▶ **TASK DIRECTIONS**: Would you reproduce, word for word, only the lines running from the top of the data through the line containing "Task: Tap the home icon in header", and none of the pictures?

═══ INPUT DATA ═══

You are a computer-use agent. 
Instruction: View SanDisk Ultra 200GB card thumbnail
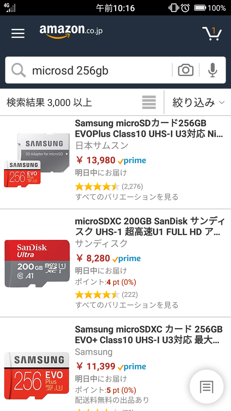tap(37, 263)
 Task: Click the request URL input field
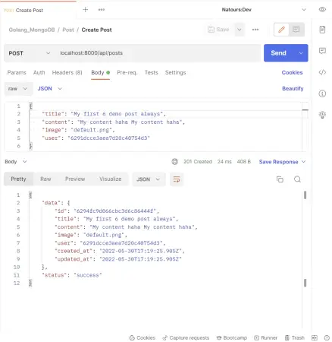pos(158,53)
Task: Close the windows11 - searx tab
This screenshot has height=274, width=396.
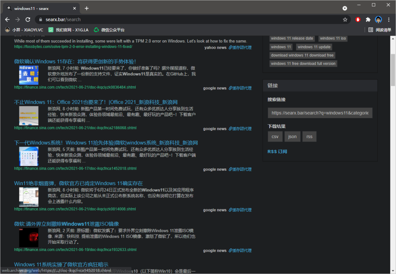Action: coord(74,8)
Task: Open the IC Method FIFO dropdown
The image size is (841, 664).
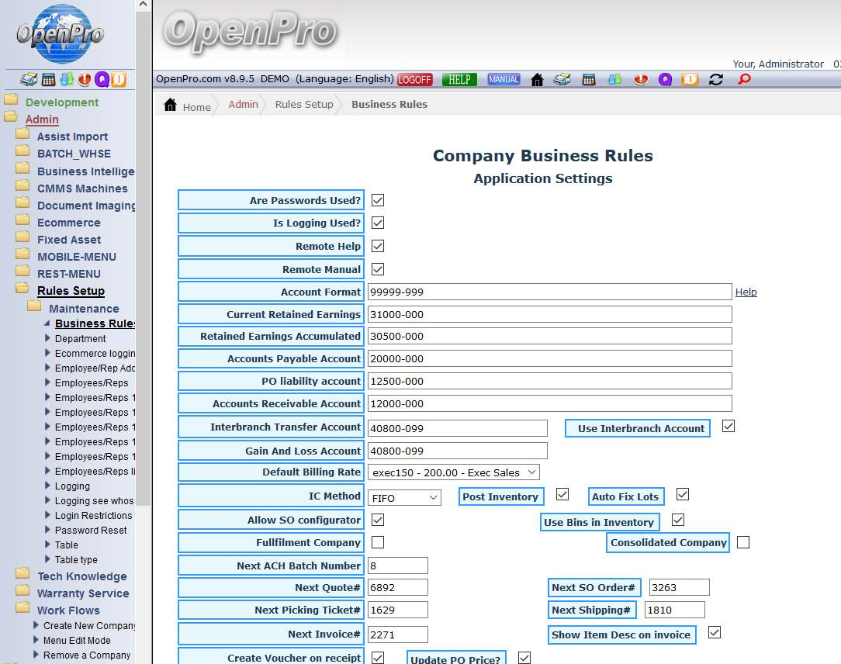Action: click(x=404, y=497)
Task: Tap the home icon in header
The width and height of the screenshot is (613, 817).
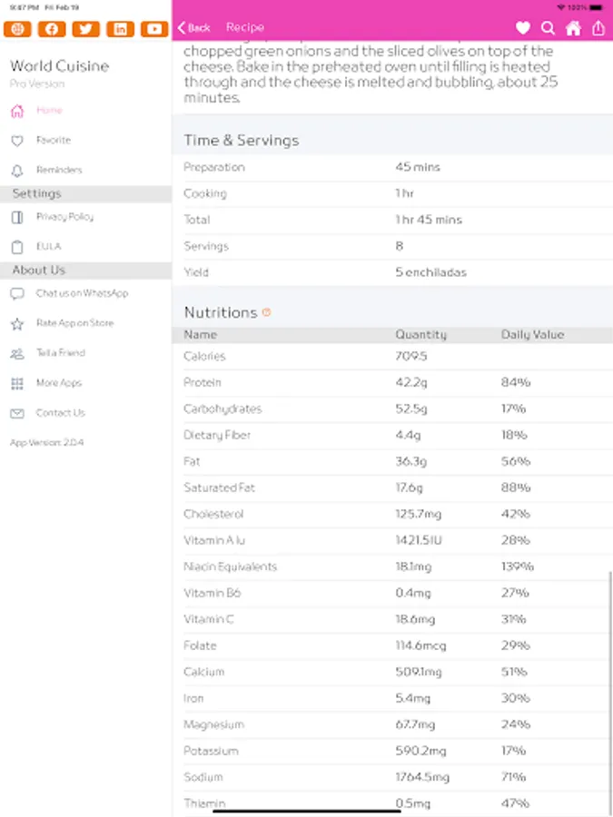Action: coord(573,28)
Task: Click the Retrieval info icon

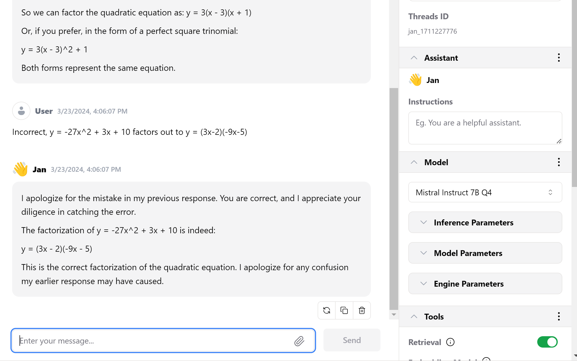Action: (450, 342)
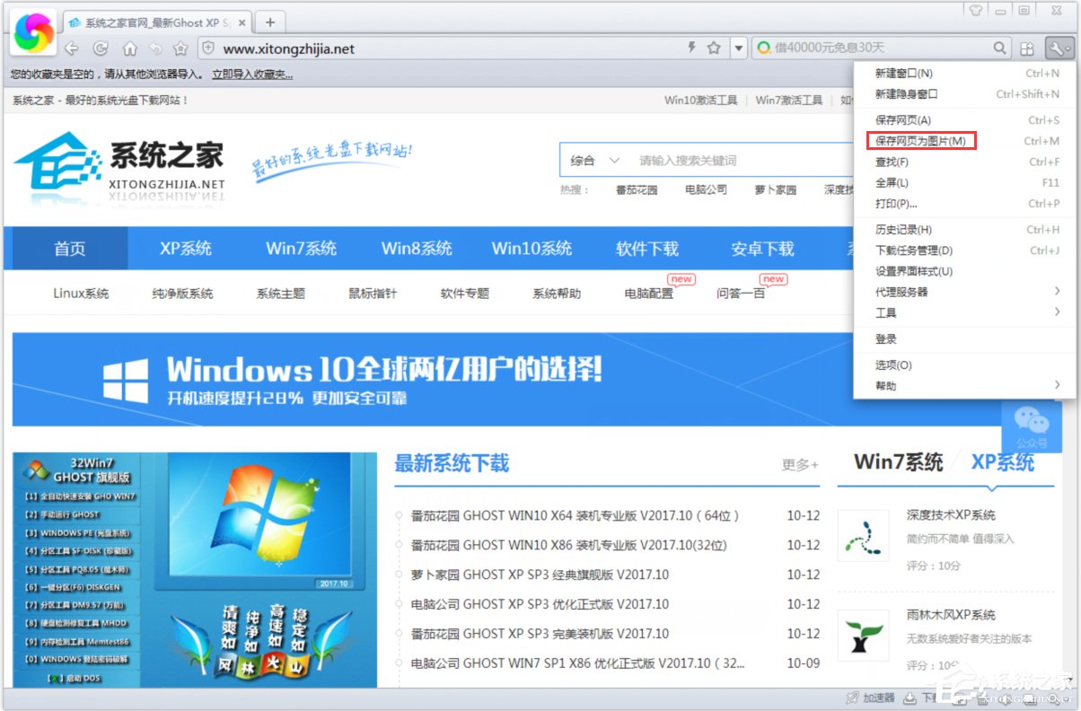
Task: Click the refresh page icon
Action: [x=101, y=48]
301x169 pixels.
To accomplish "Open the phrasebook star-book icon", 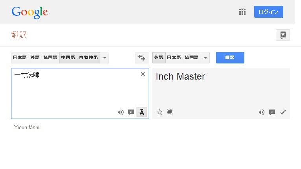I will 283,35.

═══

▶ **OUTPUT OF THE TASK**:
You are a computer-use agent. 
Instruction: View SanDisk Ultra 200GB card thumbnail
tap(37, 263)
 Task: Click the request URL input field
pos(158,53)
Task: Close the windows11 - searx tab
This screenshot has height=274, width=396.
Action: coord(74,8)
Task: Open the IC Method FIFO dropdown
The image size is (841, 664).
Action: click(x=404, y=497)
Task: Tap the home icon in header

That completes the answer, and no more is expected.